The museum is already serving as a draw, with 41,855 visitors in fiscal 2023, up 32% from 31,784 the year before. It reported revenue of $1.6 million for the fiscal year ending June 30, 2022.
Enjoying the show
During a recent visit, Quayle was located in an out-of-site workshop packing pieces from the museum’s signature Watercolor USA juried exhibition, which she coordinates. Quayle, an artist herself, said she has worked at the museum for 15 years. She said she loves the work and its challenges.
“It’s detail driven,” she said. “You really have to pay attention to not only deadlines but just the details of the shows and what the needs are, but that’s kind of my personality. I like that detail work.”
She admits to being fanatical about framing and archival materials that will stand the test of time. That doesn’t mean all the work in the museum meets that standard, as Buhr noted.
“We have a piece we just took down that was made with chicken wire and a stick, and it has lots of condition issues,” Buhr said.
Quayle said the exhibitions team works closely together.
“All of us have these jobs that interlink, and we all have to be on the same page,” she said. “We’ve worked together long enough now that it makes it easier at times – we know what the other’s doing.”

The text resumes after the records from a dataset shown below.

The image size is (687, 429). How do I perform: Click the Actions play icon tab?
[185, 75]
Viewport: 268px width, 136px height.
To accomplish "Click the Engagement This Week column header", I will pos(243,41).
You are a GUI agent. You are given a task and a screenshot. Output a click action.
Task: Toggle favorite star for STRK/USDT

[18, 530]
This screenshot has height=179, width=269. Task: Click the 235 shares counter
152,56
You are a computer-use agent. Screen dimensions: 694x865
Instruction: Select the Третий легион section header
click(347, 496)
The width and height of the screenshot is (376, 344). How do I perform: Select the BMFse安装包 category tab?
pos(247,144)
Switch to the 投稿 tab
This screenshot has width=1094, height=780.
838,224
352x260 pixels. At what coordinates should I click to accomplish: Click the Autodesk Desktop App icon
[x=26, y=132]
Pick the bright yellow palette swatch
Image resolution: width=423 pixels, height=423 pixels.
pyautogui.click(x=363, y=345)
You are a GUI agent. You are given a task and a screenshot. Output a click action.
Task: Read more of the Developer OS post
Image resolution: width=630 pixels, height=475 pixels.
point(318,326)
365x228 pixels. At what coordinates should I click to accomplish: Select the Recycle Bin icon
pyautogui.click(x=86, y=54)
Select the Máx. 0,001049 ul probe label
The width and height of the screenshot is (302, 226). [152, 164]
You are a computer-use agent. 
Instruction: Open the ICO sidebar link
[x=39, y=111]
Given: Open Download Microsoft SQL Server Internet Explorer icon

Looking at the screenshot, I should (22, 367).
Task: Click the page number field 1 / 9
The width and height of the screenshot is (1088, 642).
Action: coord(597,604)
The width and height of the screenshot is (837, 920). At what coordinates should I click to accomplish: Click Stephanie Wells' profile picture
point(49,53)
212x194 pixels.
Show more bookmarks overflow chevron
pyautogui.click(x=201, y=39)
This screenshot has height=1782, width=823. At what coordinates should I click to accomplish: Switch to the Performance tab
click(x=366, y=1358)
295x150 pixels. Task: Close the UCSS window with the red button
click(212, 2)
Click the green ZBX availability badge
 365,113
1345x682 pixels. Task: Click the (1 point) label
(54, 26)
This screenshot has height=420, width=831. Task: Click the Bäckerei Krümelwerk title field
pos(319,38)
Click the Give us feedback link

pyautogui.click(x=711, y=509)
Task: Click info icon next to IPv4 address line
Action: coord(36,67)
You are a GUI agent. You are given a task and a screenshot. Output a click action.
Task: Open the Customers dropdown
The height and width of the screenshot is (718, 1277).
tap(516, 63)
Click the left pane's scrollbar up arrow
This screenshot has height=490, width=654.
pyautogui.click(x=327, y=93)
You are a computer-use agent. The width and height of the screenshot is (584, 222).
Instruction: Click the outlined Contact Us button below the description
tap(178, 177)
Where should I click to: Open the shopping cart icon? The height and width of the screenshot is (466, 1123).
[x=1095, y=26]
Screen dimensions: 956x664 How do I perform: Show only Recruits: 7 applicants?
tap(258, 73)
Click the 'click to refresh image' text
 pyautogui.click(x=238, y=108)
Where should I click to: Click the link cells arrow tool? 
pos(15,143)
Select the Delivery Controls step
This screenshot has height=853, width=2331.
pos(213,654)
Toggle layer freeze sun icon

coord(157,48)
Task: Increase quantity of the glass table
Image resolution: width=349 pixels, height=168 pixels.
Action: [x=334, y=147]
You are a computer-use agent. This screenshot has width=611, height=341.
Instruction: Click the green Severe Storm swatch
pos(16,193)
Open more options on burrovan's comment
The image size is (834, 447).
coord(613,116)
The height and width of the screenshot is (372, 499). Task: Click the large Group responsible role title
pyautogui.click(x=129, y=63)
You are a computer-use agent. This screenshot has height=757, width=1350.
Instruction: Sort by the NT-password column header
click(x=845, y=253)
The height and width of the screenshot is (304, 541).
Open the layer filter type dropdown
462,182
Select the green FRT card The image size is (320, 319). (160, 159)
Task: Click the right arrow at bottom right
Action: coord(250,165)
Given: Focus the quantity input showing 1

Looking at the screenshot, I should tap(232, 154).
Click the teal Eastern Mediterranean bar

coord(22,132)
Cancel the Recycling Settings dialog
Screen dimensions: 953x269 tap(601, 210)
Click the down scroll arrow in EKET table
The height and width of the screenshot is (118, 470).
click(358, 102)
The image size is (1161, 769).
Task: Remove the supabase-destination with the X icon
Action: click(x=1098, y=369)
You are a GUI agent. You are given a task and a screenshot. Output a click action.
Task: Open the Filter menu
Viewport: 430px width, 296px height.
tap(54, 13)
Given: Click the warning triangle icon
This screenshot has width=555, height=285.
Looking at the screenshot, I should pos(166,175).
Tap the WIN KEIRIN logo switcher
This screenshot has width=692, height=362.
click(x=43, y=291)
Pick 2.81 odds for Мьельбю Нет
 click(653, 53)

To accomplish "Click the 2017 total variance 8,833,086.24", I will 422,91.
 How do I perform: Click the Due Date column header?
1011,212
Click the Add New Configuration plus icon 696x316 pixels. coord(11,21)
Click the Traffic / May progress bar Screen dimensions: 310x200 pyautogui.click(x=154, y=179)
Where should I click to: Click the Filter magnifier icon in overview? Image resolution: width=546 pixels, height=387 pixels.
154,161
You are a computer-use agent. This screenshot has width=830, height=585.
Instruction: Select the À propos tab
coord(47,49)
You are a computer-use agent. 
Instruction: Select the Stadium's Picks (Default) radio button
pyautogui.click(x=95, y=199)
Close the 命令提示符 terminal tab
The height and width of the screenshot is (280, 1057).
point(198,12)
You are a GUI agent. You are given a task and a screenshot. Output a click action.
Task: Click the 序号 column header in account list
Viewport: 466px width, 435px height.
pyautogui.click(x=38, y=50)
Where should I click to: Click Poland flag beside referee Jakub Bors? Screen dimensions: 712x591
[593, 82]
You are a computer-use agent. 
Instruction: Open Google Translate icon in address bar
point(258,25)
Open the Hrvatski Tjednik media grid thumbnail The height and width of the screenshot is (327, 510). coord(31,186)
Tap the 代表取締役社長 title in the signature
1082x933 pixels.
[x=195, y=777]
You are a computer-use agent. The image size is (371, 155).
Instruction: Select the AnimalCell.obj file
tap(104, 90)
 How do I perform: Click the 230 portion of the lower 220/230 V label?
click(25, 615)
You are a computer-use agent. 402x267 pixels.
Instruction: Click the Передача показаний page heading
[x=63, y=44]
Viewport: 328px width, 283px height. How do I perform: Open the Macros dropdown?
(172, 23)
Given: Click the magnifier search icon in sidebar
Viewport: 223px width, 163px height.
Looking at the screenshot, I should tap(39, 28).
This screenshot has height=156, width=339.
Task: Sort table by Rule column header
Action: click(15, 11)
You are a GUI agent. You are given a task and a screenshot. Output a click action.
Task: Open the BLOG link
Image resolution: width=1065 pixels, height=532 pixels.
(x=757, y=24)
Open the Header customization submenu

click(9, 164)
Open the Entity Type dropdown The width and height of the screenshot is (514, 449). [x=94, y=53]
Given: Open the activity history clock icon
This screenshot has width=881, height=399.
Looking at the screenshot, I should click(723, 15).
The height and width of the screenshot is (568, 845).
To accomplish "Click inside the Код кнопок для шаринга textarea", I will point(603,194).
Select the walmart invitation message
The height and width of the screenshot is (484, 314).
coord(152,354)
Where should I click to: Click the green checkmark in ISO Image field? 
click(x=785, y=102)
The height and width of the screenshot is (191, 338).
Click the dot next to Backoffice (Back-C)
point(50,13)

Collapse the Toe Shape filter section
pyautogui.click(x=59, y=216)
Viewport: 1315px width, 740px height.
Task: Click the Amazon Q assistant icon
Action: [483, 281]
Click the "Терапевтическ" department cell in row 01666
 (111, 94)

Quayle said her best advice to a museum visitor is to relax and lean into the experience.
“They’re not going to like everything they see, but I want them to come in and enjoy what it is that kind of does something for them,” she said. “I’m thinking people put too much emphasis sometimes on trying to understand it.”
Fickett, whose job entails preparing galleries and artwork for display, is also an artist who works in metal and jewelry making. That attention to detail applies to his installations for the museum, where he designs custom fixtures for specific works.
Like Quayle, he encourages a relaxed approach to the museum.
“The best way to explore the museum would be to use what you love as an entry point and then have an open enough mindset to explore and have your mind changed by what’s immediately here,” he said.
“From a curatorial standpoint, the point is to walk out of here with a new story having been told to you.”